- **Exercise objective**
Reproduce exactly the lines below, starting with the line that contains "Click the 'Mascota recomendada' label" and ending with the last line of the records, both included, and nothing else.

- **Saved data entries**
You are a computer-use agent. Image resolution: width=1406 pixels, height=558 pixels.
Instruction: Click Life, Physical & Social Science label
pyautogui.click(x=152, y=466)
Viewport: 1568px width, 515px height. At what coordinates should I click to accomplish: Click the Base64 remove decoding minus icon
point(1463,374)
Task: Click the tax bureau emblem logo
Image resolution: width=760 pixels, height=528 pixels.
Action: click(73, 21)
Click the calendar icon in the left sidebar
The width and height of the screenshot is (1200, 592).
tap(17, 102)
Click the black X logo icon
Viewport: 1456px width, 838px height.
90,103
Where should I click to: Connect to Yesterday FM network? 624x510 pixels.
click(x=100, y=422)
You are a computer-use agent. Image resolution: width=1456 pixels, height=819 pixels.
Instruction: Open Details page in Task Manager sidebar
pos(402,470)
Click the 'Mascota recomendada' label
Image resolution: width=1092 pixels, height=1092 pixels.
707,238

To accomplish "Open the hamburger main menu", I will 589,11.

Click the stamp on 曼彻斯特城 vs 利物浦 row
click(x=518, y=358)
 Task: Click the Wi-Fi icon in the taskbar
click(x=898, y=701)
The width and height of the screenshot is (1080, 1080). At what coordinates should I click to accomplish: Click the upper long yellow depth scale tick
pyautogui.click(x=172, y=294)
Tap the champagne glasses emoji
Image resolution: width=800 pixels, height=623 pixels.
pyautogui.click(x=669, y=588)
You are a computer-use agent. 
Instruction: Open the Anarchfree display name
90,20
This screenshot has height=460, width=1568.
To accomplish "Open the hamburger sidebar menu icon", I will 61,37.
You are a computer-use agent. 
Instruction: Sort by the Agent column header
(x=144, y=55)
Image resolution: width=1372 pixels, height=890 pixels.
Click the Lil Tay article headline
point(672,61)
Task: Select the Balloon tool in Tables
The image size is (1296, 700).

- **Finished exercise**
Click the 'Mascota recomendada' label
Image resolution: width=1092 pixels, height=1092 pixels.
707,238

To accomplish "Open the hamburger main menu", I will 589,11.

Click the stamp on 曼彻斯特城 vs 利物浦 row
click(x=518, y=358)
 Task: Click the Wi-Fi icon in the taskbar
click(x=898, y=701)
The width and height of the screenshot is (1080, 1080). At what coordinates should I click to accomplish: Click the upper long yellow depth scale tick
pyautogui.click(x=172, y=294)
Tap the champagne glasses emoji
Image resolution: width=800 pixels, height=623 pixels.
pyautogui.click(x=669, y=588)
You are a computer-use agent. 
Instruction: Open the Anarchfree display name
90,20
This screenshot has height=460, width=1568.
To accomplish "Open the hamburger sidebar menu icon", I will 61,37.
You are a computer-use agent. 
Instruction: Sort by the Agent column header
(x=144, y=55)
Image resolution: width=1372 pixels, height=890 pixels.
Click the Lil Tay article headline
point(672,61)
Task: Select the Balloon tool in Tables
The image size is (1296, 700).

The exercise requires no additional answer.